Ramadan, the Islamic fasting month, is tv time. Only for Ramadan more than 100 new series are produced, about 40 of them in Syria. The best and most loved ones are turned - thanks to satellites technology - into a pan-Arab event, full of dreams, traumata, hope and insults. Bab al-Hara "The Neighbourhood's Gate" is one of the most popular television series in the Arab world, watched by tens of millions of people from the nice villa in Saudi Arabia to poor informal areas in Cairo, from villages in Morocco to Arab immigrants in Berlin.
The series chronicles the daily happenings and family dramas in a neighborhood in Damascus, Syria in the inter-war period under French rule when the local population yearned for independence. The appeal is cross-generational, and viewers include Muslims, Christians, Druze and Jews from Arab countries.
But not all soap operas or Syrian Drama as they are called in Syria are conservative. Many directors are trying to tackle topics of modern society like AIDS, homosexuality, corruption and religious hypocrisy.
This was an assignment for GEO
You might wonder why I'm showing a happy reportage from Syria while right now a horrible civil war kills dozens of people every day. I realised that many people started to accept the state of civil war as the normal situation of Syria. Violence, refugees, extremists. War is always that happens to other countries, to "those" countries, where people have dark skin, are religious and whatever pre-conceptions fill our minds. With my story I would like to remind people that Syria was a normal country where people were living normal lives. Syrians were not war mongering extremists waiting for a chance to kill their brothers.

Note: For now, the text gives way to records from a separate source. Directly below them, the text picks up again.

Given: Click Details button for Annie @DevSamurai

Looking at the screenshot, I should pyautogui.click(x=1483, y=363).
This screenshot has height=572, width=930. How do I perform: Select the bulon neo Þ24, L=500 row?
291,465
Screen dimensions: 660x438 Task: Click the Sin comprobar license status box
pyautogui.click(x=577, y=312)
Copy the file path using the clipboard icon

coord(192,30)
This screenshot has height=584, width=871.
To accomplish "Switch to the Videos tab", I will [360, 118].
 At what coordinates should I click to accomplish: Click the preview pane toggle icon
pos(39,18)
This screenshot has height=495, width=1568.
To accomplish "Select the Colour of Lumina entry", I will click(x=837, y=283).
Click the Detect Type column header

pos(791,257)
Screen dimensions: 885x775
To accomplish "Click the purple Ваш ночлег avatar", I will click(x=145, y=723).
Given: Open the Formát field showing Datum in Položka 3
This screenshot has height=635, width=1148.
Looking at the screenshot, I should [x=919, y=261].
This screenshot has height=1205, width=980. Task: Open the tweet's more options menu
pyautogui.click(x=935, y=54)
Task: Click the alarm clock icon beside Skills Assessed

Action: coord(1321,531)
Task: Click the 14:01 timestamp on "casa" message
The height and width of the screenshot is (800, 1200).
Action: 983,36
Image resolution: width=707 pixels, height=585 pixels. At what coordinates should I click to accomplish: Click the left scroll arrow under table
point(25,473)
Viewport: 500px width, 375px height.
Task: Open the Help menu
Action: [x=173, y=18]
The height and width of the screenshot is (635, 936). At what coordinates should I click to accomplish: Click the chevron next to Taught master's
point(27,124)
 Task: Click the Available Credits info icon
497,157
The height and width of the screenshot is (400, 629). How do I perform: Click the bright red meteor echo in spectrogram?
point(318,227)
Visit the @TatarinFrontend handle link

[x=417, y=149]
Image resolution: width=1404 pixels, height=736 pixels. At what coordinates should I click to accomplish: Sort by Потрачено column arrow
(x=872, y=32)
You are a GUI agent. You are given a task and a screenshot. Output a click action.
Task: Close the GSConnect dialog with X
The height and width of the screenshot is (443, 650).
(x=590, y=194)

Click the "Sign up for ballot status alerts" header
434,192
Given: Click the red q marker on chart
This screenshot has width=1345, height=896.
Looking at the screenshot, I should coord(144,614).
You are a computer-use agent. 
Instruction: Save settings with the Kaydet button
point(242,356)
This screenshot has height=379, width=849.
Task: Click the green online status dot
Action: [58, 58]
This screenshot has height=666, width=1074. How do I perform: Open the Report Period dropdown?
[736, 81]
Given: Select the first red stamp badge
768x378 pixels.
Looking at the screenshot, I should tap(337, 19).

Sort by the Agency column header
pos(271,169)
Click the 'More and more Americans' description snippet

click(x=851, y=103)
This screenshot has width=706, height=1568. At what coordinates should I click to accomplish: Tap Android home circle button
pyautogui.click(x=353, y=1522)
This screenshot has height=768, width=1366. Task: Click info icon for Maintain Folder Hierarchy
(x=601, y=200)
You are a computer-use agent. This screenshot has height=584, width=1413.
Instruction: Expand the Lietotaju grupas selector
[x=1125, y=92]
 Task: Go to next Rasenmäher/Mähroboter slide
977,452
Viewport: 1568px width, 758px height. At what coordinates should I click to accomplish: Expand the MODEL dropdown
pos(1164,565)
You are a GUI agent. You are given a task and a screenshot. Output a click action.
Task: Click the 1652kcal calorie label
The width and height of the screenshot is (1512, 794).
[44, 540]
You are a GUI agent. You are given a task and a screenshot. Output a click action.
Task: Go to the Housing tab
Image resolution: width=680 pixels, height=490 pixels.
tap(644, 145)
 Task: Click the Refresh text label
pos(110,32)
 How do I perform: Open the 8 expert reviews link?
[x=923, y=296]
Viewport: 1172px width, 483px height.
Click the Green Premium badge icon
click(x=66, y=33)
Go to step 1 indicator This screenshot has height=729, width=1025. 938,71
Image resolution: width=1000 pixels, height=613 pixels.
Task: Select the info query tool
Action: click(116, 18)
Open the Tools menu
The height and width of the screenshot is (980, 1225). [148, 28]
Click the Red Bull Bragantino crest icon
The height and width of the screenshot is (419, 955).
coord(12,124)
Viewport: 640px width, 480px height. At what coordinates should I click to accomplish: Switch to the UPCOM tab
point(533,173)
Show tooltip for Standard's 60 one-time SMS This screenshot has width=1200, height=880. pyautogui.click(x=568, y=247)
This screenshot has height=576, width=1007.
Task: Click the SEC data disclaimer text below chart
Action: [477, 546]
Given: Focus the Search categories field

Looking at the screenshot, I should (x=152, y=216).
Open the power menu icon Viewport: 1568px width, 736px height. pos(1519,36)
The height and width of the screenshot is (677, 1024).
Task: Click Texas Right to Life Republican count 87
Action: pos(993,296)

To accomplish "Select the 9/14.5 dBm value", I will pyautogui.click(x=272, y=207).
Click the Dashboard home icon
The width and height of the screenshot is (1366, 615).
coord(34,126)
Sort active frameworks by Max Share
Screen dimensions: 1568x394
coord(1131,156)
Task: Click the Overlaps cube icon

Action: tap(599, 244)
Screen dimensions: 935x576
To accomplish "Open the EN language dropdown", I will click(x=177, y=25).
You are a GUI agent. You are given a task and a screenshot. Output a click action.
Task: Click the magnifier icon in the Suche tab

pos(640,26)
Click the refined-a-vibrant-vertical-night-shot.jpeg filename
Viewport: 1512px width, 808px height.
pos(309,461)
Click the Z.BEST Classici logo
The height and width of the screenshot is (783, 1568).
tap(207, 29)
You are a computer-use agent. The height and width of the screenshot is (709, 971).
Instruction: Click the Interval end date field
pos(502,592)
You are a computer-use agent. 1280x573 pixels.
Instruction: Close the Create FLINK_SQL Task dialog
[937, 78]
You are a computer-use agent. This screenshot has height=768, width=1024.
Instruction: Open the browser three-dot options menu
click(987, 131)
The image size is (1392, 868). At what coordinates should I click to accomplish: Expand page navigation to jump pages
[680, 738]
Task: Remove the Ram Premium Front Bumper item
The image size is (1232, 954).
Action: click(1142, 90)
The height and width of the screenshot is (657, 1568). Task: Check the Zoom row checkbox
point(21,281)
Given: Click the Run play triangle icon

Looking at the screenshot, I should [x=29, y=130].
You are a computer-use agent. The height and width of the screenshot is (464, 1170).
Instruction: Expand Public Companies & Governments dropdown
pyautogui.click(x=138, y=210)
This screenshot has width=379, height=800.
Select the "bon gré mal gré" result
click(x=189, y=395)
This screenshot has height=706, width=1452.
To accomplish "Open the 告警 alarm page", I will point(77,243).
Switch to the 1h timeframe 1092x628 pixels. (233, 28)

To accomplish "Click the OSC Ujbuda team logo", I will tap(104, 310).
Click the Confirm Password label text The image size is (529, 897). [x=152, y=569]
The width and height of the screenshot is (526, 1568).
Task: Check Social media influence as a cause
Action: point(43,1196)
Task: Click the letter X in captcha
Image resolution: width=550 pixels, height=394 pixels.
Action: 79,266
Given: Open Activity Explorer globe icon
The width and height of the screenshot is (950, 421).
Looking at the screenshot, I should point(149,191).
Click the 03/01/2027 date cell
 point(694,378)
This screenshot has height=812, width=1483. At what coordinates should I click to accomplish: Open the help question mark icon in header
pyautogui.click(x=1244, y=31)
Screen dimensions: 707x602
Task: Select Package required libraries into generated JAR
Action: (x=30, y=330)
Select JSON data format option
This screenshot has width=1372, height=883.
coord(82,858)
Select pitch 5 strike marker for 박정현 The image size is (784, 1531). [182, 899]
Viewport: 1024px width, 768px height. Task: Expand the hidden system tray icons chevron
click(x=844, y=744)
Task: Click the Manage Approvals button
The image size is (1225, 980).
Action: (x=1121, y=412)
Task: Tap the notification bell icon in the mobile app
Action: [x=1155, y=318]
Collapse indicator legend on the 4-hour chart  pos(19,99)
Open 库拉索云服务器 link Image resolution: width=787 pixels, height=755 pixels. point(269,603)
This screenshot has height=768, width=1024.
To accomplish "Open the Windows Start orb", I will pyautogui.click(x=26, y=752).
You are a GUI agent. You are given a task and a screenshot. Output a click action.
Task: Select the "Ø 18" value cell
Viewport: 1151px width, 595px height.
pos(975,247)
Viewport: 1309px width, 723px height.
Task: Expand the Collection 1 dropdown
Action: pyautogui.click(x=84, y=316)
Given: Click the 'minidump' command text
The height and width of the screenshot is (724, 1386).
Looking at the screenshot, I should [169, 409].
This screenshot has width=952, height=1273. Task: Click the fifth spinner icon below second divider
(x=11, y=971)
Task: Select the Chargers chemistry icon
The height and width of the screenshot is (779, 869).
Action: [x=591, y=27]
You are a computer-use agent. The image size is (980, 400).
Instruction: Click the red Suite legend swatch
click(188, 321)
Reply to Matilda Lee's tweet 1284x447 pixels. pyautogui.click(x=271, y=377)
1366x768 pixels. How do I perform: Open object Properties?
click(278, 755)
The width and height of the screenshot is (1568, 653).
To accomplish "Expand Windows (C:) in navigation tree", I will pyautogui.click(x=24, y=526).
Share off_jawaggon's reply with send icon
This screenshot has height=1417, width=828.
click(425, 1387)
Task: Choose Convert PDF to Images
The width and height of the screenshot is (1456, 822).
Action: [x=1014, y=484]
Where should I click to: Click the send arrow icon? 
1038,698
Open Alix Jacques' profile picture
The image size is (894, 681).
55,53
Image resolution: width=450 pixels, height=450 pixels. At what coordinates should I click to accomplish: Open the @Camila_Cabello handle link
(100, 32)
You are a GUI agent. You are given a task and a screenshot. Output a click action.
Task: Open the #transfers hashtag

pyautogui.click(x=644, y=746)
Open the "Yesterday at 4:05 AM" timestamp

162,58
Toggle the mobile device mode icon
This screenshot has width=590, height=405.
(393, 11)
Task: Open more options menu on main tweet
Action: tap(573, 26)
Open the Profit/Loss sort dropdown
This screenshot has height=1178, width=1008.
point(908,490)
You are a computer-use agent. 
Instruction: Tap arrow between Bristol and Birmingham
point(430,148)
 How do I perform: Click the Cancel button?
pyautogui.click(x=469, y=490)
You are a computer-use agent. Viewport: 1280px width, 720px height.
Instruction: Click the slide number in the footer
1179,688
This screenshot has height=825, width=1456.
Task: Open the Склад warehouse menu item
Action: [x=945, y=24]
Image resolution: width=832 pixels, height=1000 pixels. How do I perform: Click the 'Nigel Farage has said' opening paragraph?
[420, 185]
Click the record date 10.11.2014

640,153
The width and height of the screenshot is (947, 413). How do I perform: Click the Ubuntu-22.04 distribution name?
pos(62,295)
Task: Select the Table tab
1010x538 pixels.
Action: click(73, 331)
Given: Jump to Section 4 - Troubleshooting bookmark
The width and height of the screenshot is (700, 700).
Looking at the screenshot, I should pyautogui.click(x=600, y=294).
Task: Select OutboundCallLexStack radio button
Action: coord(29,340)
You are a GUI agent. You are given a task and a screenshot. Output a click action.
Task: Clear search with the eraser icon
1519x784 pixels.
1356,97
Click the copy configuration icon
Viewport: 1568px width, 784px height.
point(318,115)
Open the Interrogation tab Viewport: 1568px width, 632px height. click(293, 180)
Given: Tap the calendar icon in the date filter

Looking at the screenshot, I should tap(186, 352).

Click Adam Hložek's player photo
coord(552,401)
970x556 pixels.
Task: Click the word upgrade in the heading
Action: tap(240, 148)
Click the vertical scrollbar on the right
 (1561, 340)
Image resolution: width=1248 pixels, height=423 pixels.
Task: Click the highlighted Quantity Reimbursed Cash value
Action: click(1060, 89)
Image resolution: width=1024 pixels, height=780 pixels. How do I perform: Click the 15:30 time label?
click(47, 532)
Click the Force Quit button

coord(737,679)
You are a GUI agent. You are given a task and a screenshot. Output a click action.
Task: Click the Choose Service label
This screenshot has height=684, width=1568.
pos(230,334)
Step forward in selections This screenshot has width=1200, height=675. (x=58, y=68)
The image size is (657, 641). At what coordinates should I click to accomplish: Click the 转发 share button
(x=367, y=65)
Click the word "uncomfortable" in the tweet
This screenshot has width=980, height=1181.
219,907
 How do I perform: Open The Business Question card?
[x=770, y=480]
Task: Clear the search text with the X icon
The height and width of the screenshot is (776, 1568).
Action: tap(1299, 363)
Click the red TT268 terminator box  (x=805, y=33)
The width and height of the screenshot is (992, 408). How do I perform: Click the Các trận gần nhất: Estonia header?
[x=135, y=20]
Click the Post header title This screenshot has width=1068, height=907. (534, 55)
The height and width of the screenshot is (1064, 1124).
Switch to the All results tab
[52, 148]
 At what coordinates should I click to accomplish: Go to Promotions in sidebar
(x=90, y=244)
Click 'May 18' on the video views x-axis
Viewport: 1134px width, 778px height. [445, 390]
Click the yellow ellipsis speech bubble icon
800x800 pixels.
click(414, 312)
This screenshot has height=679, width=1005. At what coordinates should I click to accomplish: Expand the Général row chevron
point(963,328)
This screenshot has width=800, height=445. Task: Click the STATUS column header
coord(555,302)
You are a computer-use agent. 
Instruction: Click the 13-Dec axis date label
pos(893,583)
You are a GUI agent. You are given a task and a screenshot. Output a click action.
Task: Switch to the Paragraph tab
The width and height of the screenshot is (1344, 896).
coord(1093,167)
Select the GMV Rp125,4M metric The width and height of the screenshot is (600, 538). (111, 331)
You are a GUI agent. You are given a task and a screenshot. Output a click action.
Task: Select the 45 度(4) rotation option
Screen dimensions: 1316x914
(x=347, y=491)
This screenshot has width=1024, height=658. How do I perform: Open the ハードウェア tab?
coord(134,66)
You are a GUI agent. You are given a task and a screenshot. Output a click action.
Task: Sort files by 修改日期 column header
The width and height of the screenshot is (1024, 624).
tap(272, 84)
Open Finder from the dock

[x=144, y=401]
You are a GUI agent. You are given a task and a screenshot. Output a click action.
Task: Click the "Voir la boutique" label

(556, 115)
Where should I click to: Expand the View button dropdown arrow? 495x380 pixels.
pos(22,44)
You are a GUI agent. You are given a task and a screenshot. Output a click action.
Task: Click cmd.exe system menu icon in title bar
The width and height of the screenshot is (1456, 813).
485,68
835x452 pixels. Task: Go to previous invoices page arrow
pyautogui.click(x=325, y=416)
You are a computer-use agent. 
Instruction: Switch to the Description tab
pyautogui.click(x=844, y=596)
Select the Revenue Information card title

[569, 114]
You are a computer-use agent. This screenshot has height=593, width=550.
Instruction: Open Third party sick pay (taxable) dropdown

The other day I sat in a plane from Istanbul to Cairo (I live in both cities) and around me was a Syrian family fleeing from Aleppo to Cairo. Beside me said the 16 years old daughter. She told me about her destroyed school in Aleppo and how she was so sad that her education can’t continue, how they were constantly hiding from bomb attacks. But in her eyes and heart was also hope. She was excited to be in a plane for the first time in her life and she asked me if I thought that she could continue education in Cairo and find friends. But ultimately she wanted to return as soon as possible to Aleppo, a peaceful Aleppo. A normal life!